Passage -

Paul Greenbergs article about the Gulf Oysters after the BP oil spill.





Paul Greenberg's article  from The Times of London
April 14 2011 12:01AM
First wrecked by Hurricane Katrina, then ruined
during BP’s disastrous oil spill, the Gulf oyster beds
are in jeopardy
Just off the coast of Empire, Louisiana, about 40 miles north of
where BP’s Deepwater Horizon rig sank into the sea a year ago,
Captain Eric Buras steers an open-decked barge in a tight circle.
His two crew members, Raymond Sylve and his son Emmett,
stand at a cleaning table, hammer- headed hatchets at the ready.
After five circles, Buras throws a lever and the boat’s dredge
emerges from the deep and comes up over the
railing. Shrakkkkhroars the chain link holding bag and around
50 wild Louisiana oysters, each as big as a man’s clenched fist,
spill out on to the table.
As the Sylves work at the clumps with their hatchets, breaking
them down into individual animals, Buras grabs one, wedges a
knife into its hinge, prises it open and severs the meat’s
ligaments with a sweep of the knife. The liquor and the waters of
the Gulf mix in the shell. “You wanna eat one?” he asks.
I think seriously for moment about last year’s spill and the
suffering the Louisiana fishing community has endured. The
stories of fishermen who had lost their boats and their oyster
beds in Hurricane Katrina in 2005, who were on the verge of
gaining some of it back with an anticipated bumper crop in 2010
— only to lose as much as 80 per cent of their oysters in the spill.
I think about the reams of government data saying the seafood is
safe, the counter-narratives from a few in the bayous that say it is
not, and the rumours whispered in oyster country that the
dispersant Corexit is still being sprayed in nighttime sorties
whenever a random slick bubbles up from the mud. Then in the
way one addresses a muddy-shelled Louisiana oyster fresh from
the muck, I press my lips to the very center of the meat and
inhale the whole briny mass. Not a whiff of taint. It is delicious, if
a bit warm.

To be done -
1. Translate this sentence from the Gulf oyster article into Spanish: "The liquor and the waters of the Gulf mix in the shell."
2. Carry the Gulf oyster article forward from its last sentence.
The listing has no role here.

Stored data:
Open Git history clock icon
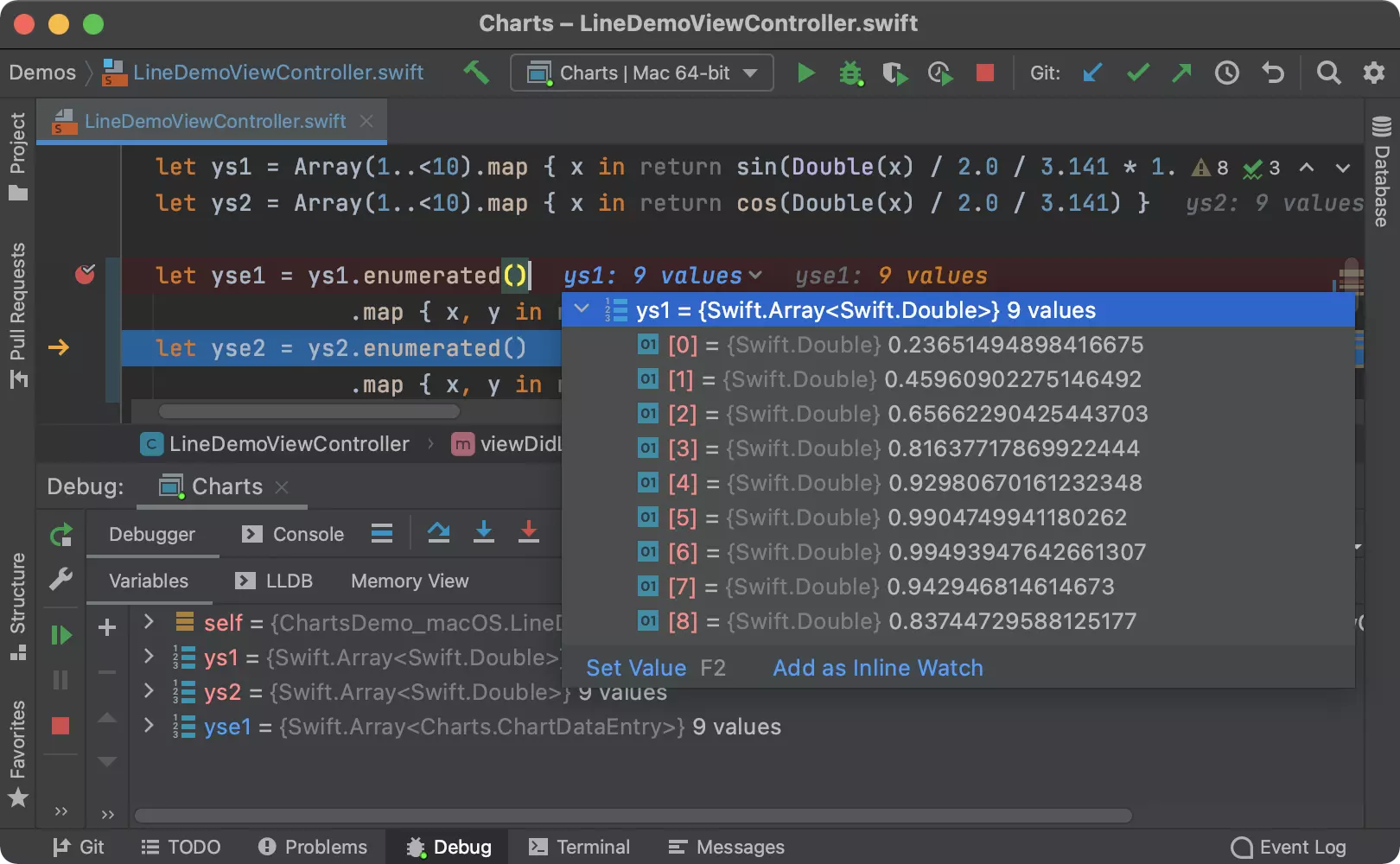 (1226, 73)
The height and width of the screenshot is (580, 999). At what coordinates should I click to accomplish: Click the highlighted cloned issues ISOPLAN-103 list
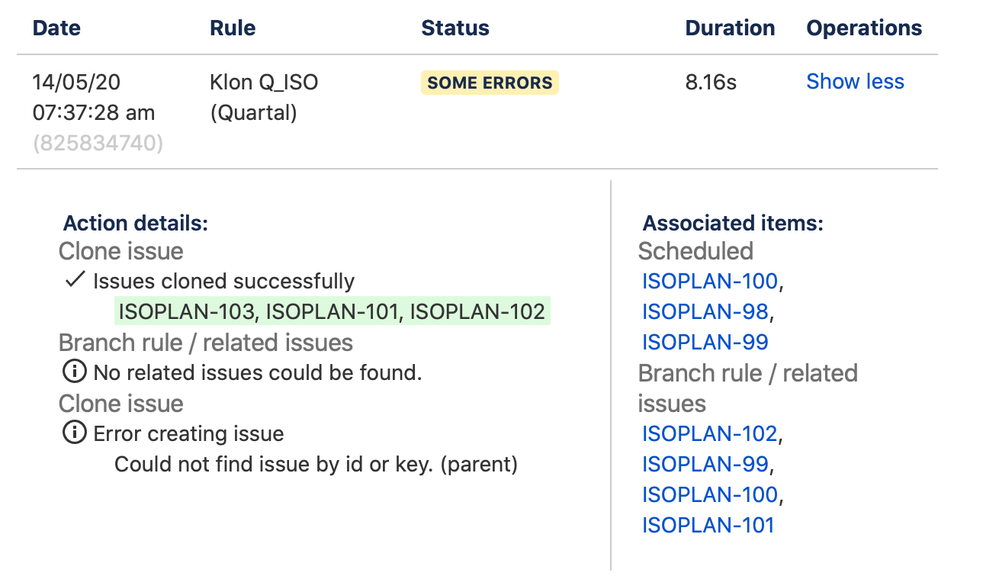(332, 312)
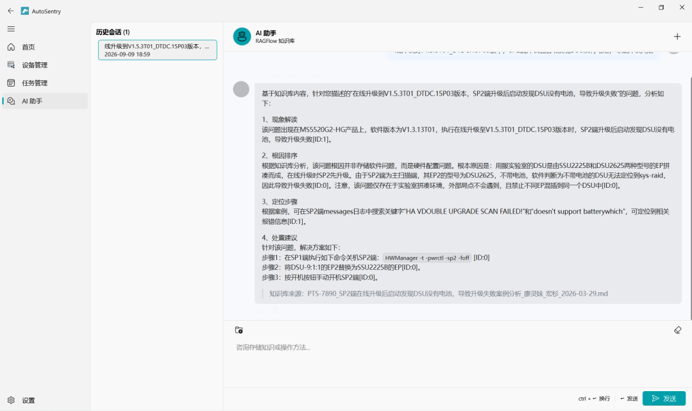The height and width of the screenshot is (411, 692).
Task: Click the chat area vertical scrollbar
Action: [x=690, y=199]
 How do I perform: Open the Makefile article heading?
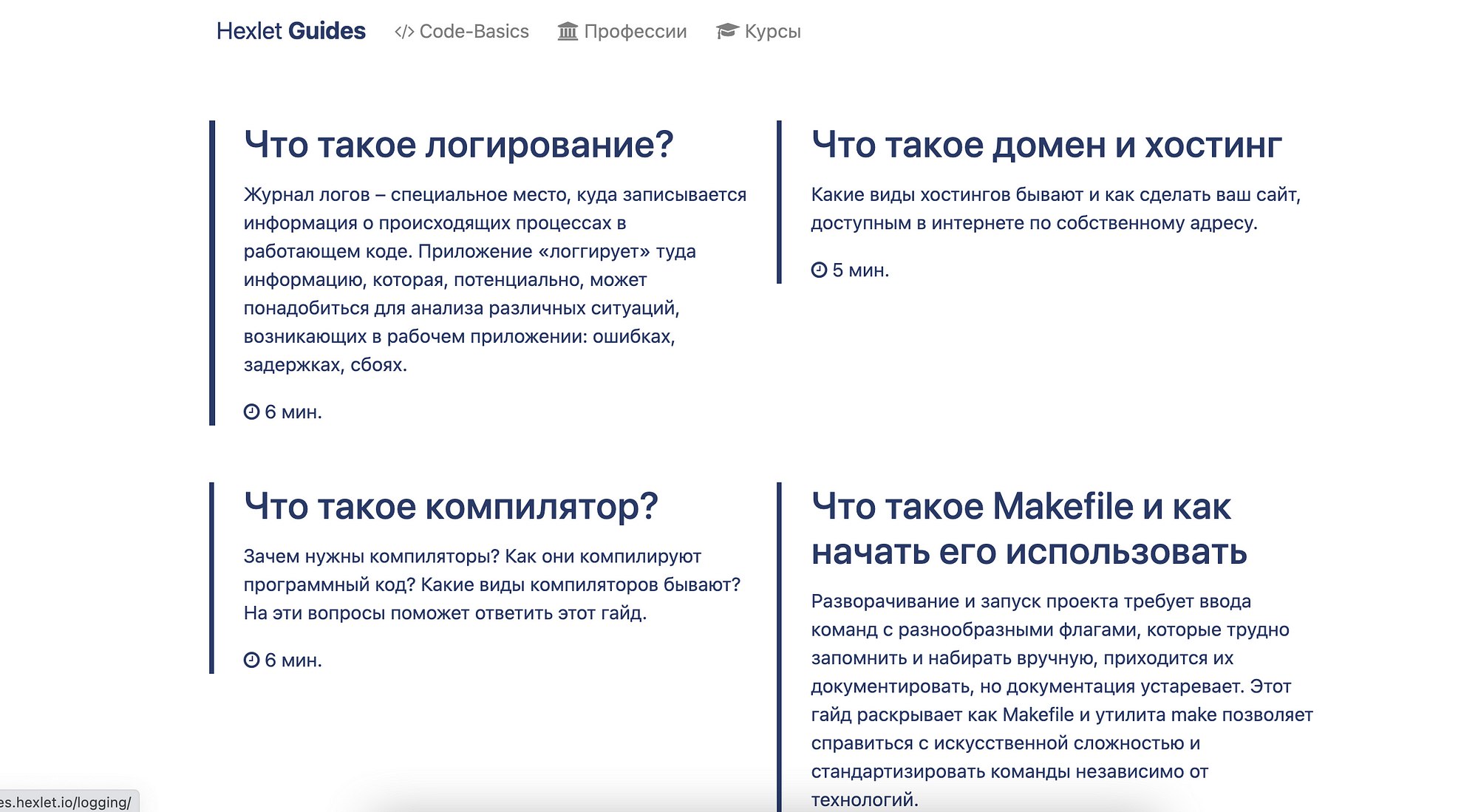click(1028, 529)
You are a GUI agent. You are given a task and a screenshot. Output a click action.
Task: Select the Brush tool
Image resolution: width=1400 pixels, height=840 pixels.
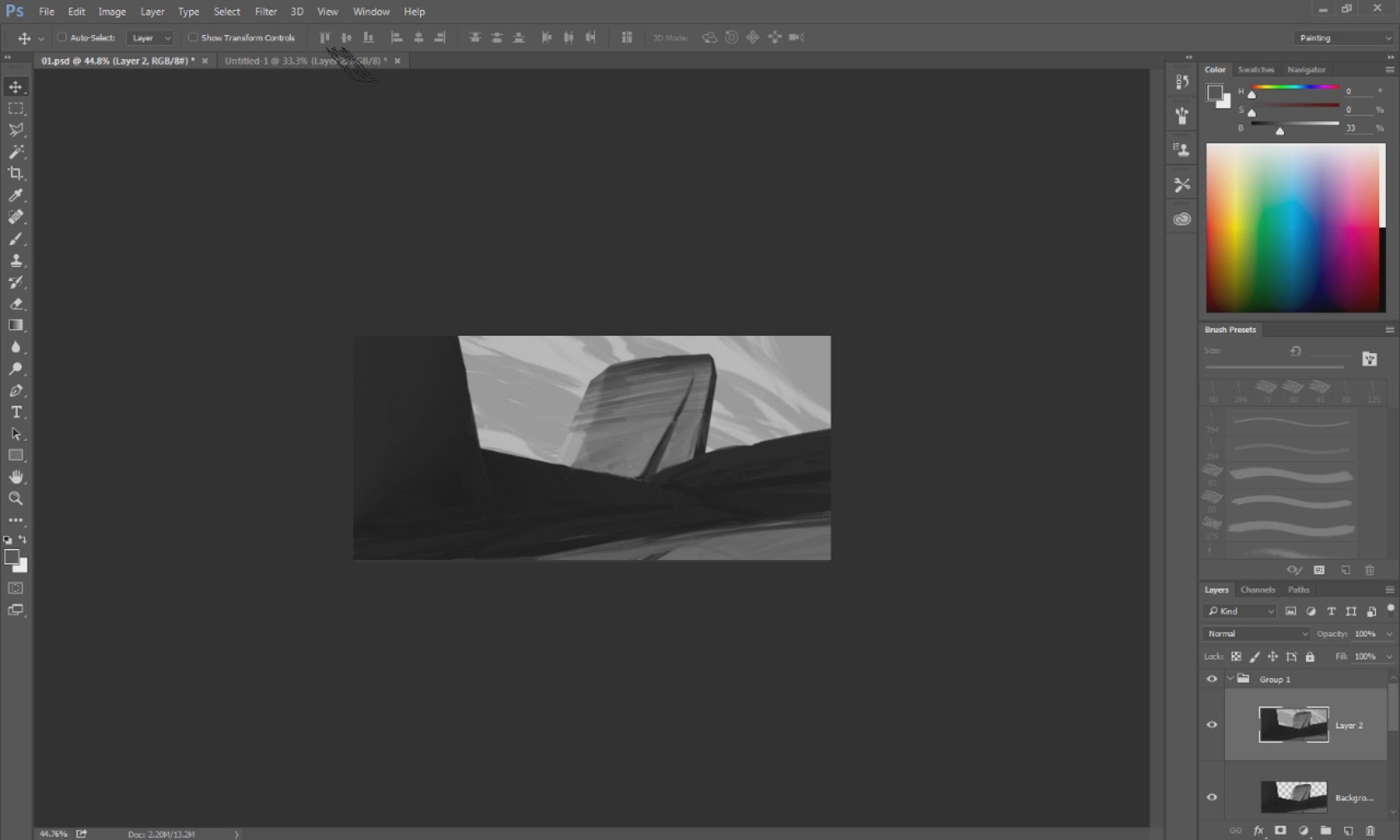click(16, 238)
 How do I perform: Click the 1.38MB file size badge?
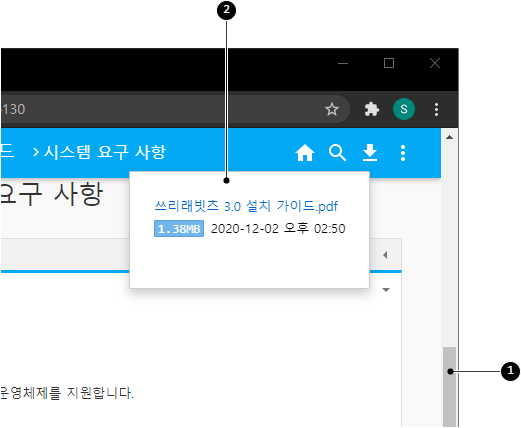pyautogui.click(x=179, y=229)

The answers -
1. El jugo y las aguas del Golfo se mezclan en la concha.

2.
William Thackeray wrote that eating an American oyster was
“like eating a baby”. Presumably the author was referring to the
tremendous size of the Crassostrea virginica he encountered
when Stateside, a totally different genus from Ostrea edulis, the
smaller European oyster eaten from Colchester to Belon. But
Thackeray might also have had his gag reflex triggered by the
sheer abundance of American oysters that once paved the nearshore
waters not only of Louisiana, but most of the American
coast.
Back then, as Mark Kurlansky tells in his book The Big Oyster,
New Yorkers consumed on average 600-700 locally caught
oysters per year. Billions inhabited New York harbour.
Today they are gone, the beds of the famed Chesapeake are in
trouble and many lesser grounds are fading fast. In a
phenomenon the National Academy of Sciences has described as
“a moving wave of exploitation”, oyster collapse has moved down
the American coasts with ever more distant estuaries providing
the “seed” oysters to keep collapsing fisheries further north in
business. Pollution accelerates the process. This trend is not
exclusive to the United States. A 2011 paper by the Nature
Conservancy reported an 85 per cent reduction in oyster reefs
worldwide. The mouth of the Thames has suffered as much
oyster loss as the mouth of the Hudson.
The last great Northern Hemisphere stronghold of the wild
oyster is their most southerly redoubt, the Gulf of Mexico. It’s
one of the only places left in the world where most people can
afford to sit down at a bar, order and consume a dozen oysters
and then feel financially capable of saying “you bet” when the
waiter comes by and asks, “How about another dozen?”
Drive down a Louisiana thoroughfare heading into the town of
Golden Meadow, a sign catches my attention. “Collins Oyster Co”
it reads, “Out of Business After 90 Yrs. Thanks to BP’s Oil and
Governor Jindal’s Freshwater.” Inside, I meet Wilbert Collins
and his son Nick, lifelong watermen born of watermen who
explain with the charmingly elongated vowels of Cajuns speaking
English, what had prompted their lawn sign. “On TV they always
showed those birds full of oil. They make a big issue with it,”
Wilbert Collins tells me, “But they killed millions and millions
and millions of oysters and nobody said nothing.”
What killed the oysters was not crude oil but freshwater. As oil
rushed toward the coast last spring the Governor’s coastal coordinator
made the call to throw open the Mississippi River’s
freshwater diversion devices that had been installed, ironically to
help improve the water quality of the Delta. The emergency
measure was taken in the hope that a counter-surge of river
water would drive oil offshore.
While it’s hard to judge the efficacy of this move, what it did do
was drive millions of gallons of freshwater over the oyster beds.
Too much freshwater blows out an oyster’s pump as it tries
desperately to maintain a salinity balance. Two months of open
diversions on an overfull river proved too much.
“Them things pushed a lot freshwater,” Wilbert’s son, Nick, tells
me. “A ridiculous amount. And it didn’t move the oil at all.”
Representatives from the State of Louisiana see their action as a
very difficult but necessary choice between short-term injury and
chronic damage. But the Collinses and the State agree on one
point: that BP should have done more to fix the problems it
caused. “BP is now refusing to provide emergency funding to
help mitigate these ongoing impacts to our oyster community,”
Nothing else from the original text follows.